Originaire de Tchécoslovaquie, Edgar George Ulmer eut une carrière pour le moins originale, sinon marginale. Passé de l’architecture aux décors de théâtre, il entre en cinéma comme assistant de F. W. Murnau, puis réalise à Berlin, en 1929, avec ses amis Siodmak, Zinnemann et Wilder, le remarquable Les Hommes le dimanche. Aux États-Unis, il signe en 1934 Le Chat noir avec Boris Karloff et Bela Lugosi. Mais il ne travaillera plus ensuite – westerns, films de commande du ministère de la Santé, films yiddish, aventures fauchées – que pour des productions désargentées comme la PRC, surnommée Super Poverty Row. Mais l’homme ne manque pas d’imagination.
Tourné en six jours et monté en trois, Détour bénéficia d’un budget ridicule et de peu de pellicule. Habitué de ce genre de situations, Edgar G. Ulmer s’en arrange : pas de surplus, pas de fioritures, le cinéaste va vers l’épure. Le film est d’une sécheresse particulièrement efficace. Pour le spécialiste du film noir Eddie Muller, Détour est « un chef-d’œuvre du cinéma fauché ».
Martin Goldsmith, ici scénariste et adaptateur de son propre roman, fut convoyeur automobile. À bord d’une Buick familiale, il traversait le pays d’Est en Ouest avec six passagers. Une expérience certainement très inspirante pour son roman. Car, comme le souligne Luc Moullet, le road-movie relève ici de la tragédie grecque. Le personnage va de cauchemar en cauchemar, malmené par une compagne de voyage folle, manipulatrice, hystérique - et turberculeuse. Le duo Tom Neal et Ann Savage fonctionne à merveille. La noirceur est absolue. Al conclut son récit ainsi : « Le destin, ou une force mystérieuse, peut vous pointer du doigt sans la moindre raison ».
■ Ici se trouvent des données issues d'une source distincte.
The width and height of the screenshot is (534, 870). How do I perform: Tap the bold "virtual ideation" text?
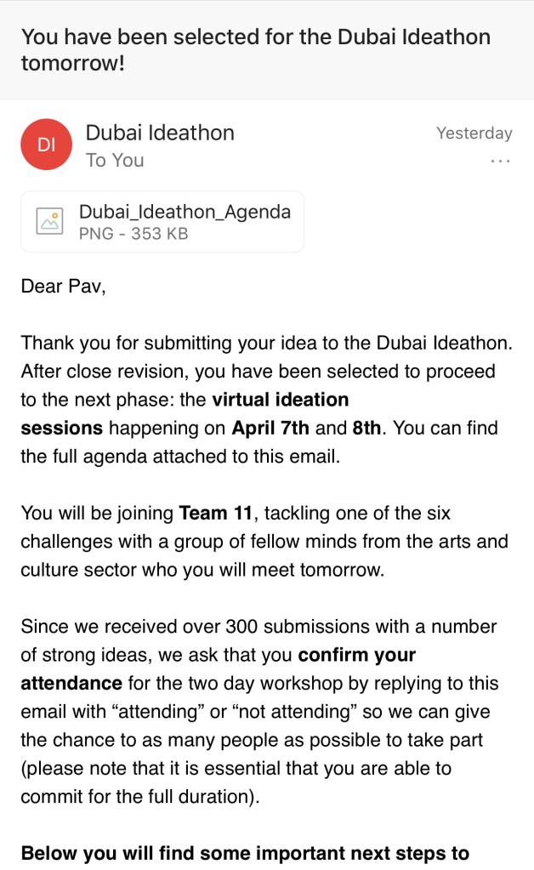click(281, 399)
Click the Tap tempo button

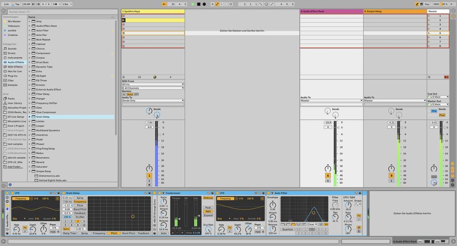click(17, 4)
« Dans Détour, Ulmer eut recours à tous les trucs possibles pour réussir un film captivant avec presque rien. […] Ulmer voulait transformer cette saga routière délirante en un drame intérieur : l’action est littéralement confinée dans l’esprit agité d’Al. La majeure partie du film est une série de gros plans torturés de Tom Neal, ruminant sa malchance en un ultime « Pourquoi moi ? » Grâce à cette approche, Ulmer élabora un mélange envoûtant de claustrophobie et de paranoïa. […] Détour fait l’effet d’un cauchemar : l’inconscient oublie toute notion de pensée rationnelle pour s’envoler vers des sommets d’illogisme hypnotisant. » (Eddie Muller, Dark City, Clairac)
Détour (Detour)
États-Unis, 1945, 1h09, noir et blanc, format 1.37
Réalisation : Edgar G. Ulmer
Scénario : Martin Goldsmith d’après son roman éponyme
Photo : Benjamin H. Kline
Musique : Leo Erdody ; Frédéric Chopin, Johannes Brahms
Montage : George McGuire
Décors : Glenn P. Thompson
Costumes : Mona Barry
Production : Leon Fromkess, PRC Pictures
Interprètes : Tom Neal (Al Roberts), Ann Savage (Vera), Claudia Drake (Sue), Edmund MacDonald (Charles Haskell), Tim Ryan (Gus), Esther Howard (Hedy), Pat Gleason, Roger Clark (des hommes)
Sortie aux États-Unis: 30 novembre 1945
Restauration en 2018 par l'Academy Film Archive et The Film Foundation, en collaboration avec la Cinemathek, le MOMA et la Cinémathèque française et le soutien financier de la George Lucas Family Foundation.